Tomando a palavra, Maria Santíssima falou à esposa dizendo: “Nova esposa de meu Filho, arrume-se, vista seu broche, ou seja, a Paixão de meu Filho!” Ela respondeu: “Minha Senhora, coloque-o em mim!” E ela disse: “Claro que eu coloco. Eu também quero que você saiba como meu Filho estava disposto e por que os pais o almejaram tanto. Ele permaneceu entre duas cidades. A voz da primeira cidade clamava a Ele, dizendo: Você, aí, que está entre as duas cidades, você é um homem sábio, pois sabe como precaver os perigos iminentes.
Você também é forte o bastante para suportar males projetados. Você é bem corajoso, uma vez que não teme nada. Nós almejamos e esperamos por Você. Abra o nosso portão! Os inimigos estão bloqueando-o para que ele não possa ser aberto” Uma voz da segunda cidade foi ouvida: ‘Ó homem amável e forte, escute nossa queixa e lamento! Sentamos na escuridão e sofremos de fome e sede insuportáveis. Olhe para nossa pobreza e miséria! Nós estamos tão acabados quanto a grama cortada pela foice. Nós murchamos perdendo toda a bondade e toda nossa força nos deixou. Venha até nós e nos salve, pois só você é aquele que esperamos, temos esperança em você como nosso Salvador!
Venha e ponha fim a nossa pobreza, transforme nosso lamento em alegria! Seja nossa ajuda e salvação! Venha a nós, ó Corpo tão Precioso e Santo, corpo este vindo da Virgem Pura!’ Meu Filho ouviu estas duas vozes vindas das duas cidades, ou seja, do Céu e do Inferno.
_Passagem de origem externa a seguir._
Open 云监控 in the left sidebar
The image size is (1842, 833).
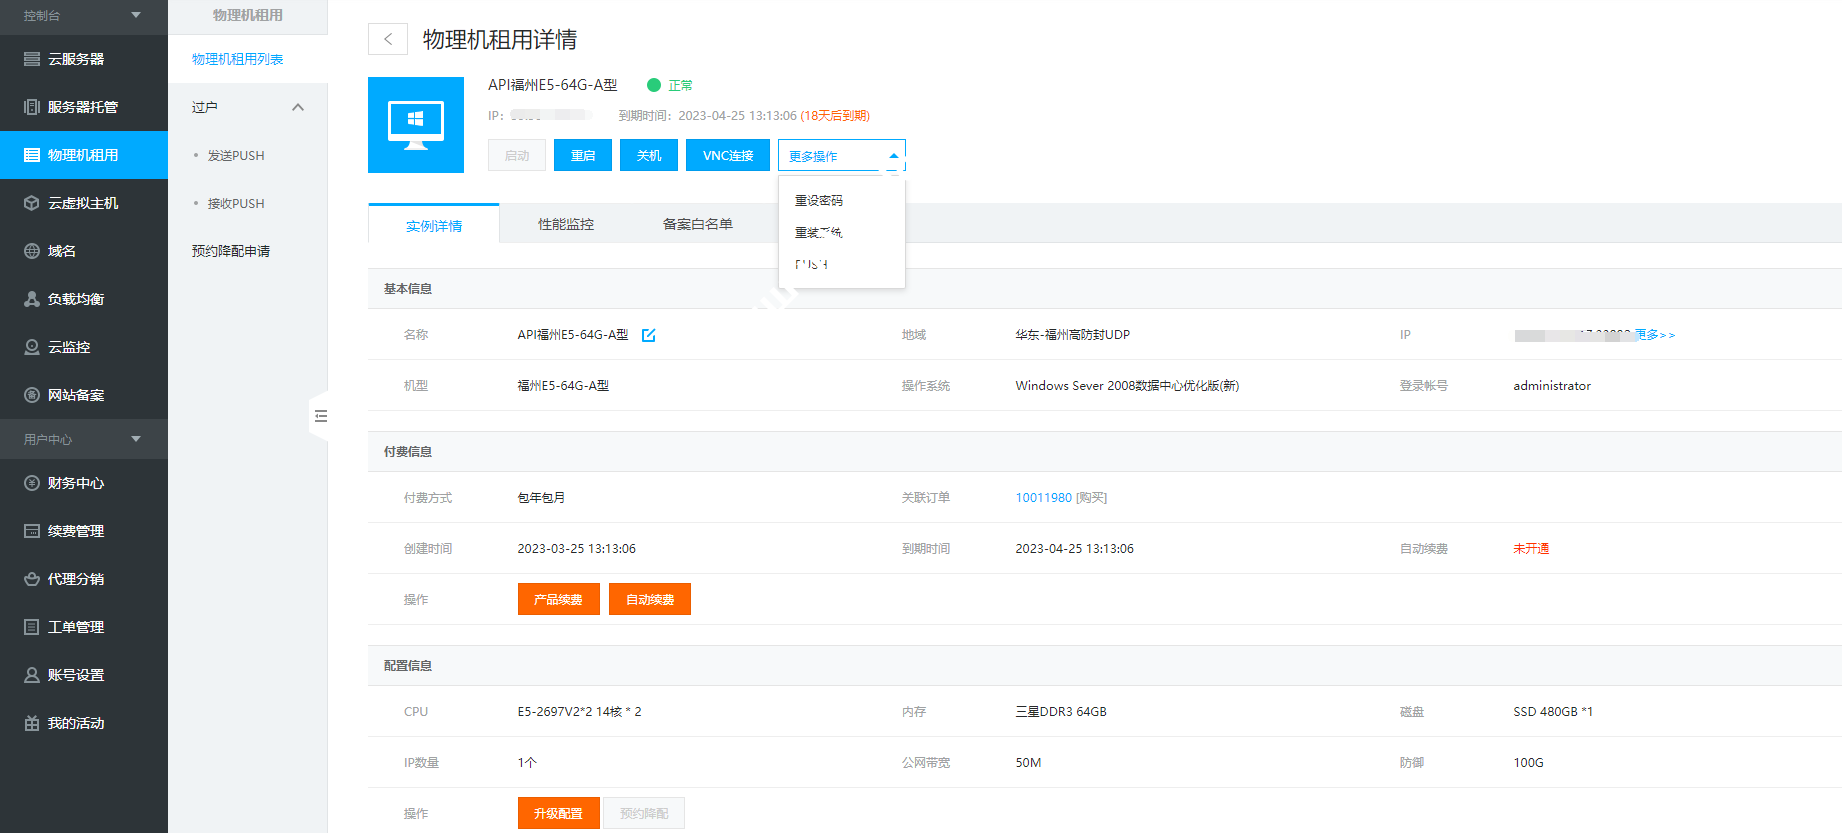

Portanto, em sua misericórdia, ele abriu as portas do inferno por meio da sua Paixão e o derramamento de seu sangue resgatou seus amigos que estavam lá, pois haviam morrido sem seu Santo e Doloroso Sacrifício na cruz. Ele também abriu o Céu e deu alegria aos Anjos através do resgate de seus amigos do inferno. Minha filha, pense nessas coisas e as guarde para sempre diante de você!”